Passage shown
Chakkar is a 2022 Pakistani murder mystery film directed by Yasir Nawaz produced by Nida Yasir under the banner of Farid Nawaz Productions. It stars Ahsan Khan and Neelam Muneer with Yasir Nawaz and Jawed Sheikh in supporting roles. The film is released on Eid al-Fitr 3 May 2022 with negative reviews from critics towards its storyline, performance and direction. The film was declared a box office bomb.

Cast
 Ahsan Khan as Kabir Ahmed: Mehreen's husband, Zara's partner in crime. (Main antagonist)
 Neelam Muneer in dual roles
Mehreen Khan: Kabir's wife, Zara's sister, (Dead)
Zara Khan: Mehreen's sister, Kabir's partner in crime. (Antagonist)
 Yasir Nawaz as Inspector Shahzad.
 Ahmed Hassan
 Jawed Sheikh 
 Naveed Raza as Naved
Mehmood Aslam
 Suhail Khan as Insurance Officer
 Danish Nawaz as Director (cameo)
 Shoaib Malik in a (cameo appearance)

Dataset entries
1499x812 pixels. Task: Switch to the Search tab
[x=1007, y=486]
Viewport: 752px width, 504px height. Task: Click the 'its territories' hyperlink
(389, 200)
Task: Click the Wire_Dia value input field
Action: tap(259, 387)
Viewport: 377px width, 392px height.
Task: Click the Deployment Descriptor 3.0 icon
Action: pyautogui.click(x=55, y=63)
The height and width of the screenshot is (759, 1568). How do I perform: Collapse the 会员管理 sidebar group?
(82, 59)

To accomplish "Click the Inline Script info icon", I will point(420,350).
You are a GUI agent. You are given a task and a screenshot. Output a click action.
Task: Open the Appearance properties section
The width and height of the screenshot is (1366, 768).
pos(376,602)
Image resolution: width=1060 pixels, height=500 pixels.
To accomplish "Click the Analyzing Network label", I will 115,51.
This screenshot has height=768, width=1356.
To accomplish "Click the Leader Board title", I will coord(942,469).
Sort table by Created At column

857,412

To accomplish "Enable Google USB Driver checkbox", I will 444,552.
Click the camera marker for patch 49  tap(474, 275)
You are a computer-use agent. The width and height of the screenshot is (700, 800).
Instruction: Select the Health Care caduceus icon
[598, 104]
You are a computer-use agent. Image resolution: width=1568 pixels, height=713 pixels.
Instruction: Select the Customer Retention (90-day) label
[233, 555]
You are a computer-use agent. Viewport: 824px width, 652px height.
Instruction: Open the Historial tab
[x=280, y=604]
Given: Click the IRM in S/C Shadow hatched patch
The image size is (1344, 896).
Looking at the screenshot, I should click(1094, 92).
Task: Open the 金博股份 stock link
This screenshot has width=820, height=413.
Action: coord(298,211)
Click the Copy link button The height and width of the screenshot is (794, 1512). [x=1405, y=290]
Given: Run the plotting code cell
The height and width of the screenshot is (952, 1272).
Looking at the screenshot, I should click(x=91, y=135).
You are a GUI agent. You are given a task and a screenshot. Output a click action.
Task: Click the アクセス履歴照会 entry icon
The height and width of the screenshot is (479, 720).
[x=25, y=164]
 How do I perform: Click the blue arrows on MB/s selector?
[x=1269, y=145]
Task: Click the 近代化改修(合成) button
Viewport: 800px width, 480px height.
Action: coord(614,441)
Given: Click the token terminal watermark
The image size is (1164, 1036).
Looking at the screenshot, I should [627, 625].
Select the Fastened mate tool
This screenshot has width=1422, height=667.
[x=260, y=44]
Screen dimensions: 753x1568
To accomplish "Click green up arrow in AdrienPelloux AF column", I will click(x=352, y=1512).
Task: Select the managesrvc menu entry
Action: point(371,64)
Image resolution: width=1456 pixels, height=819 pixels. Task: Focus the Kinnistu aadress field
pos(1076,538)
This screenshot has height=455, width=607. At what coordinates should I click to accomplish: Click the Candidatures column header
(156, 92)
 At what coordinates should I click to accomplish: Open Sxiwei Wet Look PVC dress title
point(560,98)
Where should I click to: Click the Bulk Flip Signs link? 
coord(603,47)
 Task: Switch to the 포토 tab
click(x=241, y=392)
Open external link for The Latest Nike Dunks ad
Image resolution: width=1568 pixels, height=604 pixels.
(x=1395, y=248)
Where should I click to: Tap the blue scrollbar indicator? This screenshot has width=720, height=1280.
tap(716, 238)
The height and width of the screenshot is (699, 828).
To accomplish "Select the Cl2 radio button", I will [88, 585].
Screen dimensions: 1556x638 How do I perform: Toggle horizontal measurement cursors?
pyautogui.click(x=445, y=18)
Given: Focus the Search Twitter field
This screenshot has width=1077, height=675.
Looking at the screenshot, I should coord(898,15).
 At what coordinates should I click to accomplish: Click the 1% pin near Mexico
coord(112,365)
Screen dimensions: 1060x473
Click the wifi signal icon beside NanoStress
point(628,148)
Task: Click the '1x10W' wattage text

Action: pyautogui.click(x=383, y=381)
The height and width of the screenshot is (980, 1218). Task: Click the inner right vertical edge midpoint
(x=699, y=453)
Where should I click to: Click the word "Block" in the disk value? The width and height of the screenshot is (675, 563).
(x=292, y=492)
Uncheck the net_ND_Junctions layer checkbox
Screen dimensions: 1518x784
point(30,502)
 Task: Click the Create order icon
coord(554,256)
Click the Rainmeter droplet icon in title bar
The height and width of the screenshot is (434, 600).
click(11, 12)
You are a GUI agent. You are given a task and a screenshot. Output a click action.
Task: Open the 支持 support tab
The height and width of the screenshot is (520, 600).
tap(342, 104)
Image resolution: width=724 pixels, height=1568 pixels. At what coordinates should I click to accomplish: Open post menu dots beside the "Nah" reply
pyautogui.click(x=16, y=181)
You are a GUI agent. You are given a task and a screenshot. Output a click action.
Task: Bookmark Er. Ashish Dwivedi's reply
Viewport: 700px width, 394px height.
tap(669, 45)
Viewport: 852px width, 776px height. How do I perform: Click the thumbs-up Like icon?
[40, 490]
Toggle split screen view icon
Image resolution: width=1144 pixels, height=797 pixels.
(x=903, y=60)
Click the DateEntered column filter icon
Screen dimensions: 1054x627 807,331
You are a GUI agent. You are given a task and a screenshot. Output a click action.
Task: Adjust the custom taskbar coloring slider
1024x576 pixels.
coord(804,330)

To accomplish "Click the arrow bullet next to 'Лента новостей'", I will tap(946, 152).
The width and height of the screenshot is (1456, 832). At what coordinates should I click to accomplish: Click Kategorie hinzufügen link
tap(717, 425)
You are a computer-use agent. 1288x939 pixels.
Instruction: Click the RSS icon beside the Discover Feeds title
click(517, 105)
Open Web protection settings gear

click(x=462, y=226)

Complete the following
1. In the Chakkar film entry, who directed the film?
2. Take the stretch of the Chakkar film entry from "Chakkar is a" through "as Director (cameo)" and write it out again, swapping "partner in crime" for "accomplice".
You won't need the records for this.

Responses to the exercise
1. Yasir Nawaz directed it.

2.
Chakkar is a 2022 Pakistani murder mystery film directed by Yasir Nawaz produced by Nida Yasir under the banner of Farid Nawaz Productions. It stars Ahsan Khan and Neelam Muneer with Yasir Nawaz and Jawed Sheikh in supporting roles. The film is released on Eid al-Fitr 3 May 2022 with negative reviews from critics towards its storyline, performance and direction. The film was declared a box office bomb.

Cast
 Ahsan Khan as Kabir Ahmed: Mehreen's husband, Zara's accomplice. (Main antagonist)
 Neelam Muneer in dual roles
Mehreen Khan: Kabir's wife, Zara's sister, (Dead)
Zara Khan: Mehreen's sister, Kabir's accomplice. (Antagonist)
 Yasir Nawaz as Inspector Shahzad.
 Ahmed Hassan
 Jawed Sheikh 
 Naveed Raza as Naved
Mehmood Aslam
 Suhail Khan as Insurance Officer
 Danish Nawaz as Director (cameo)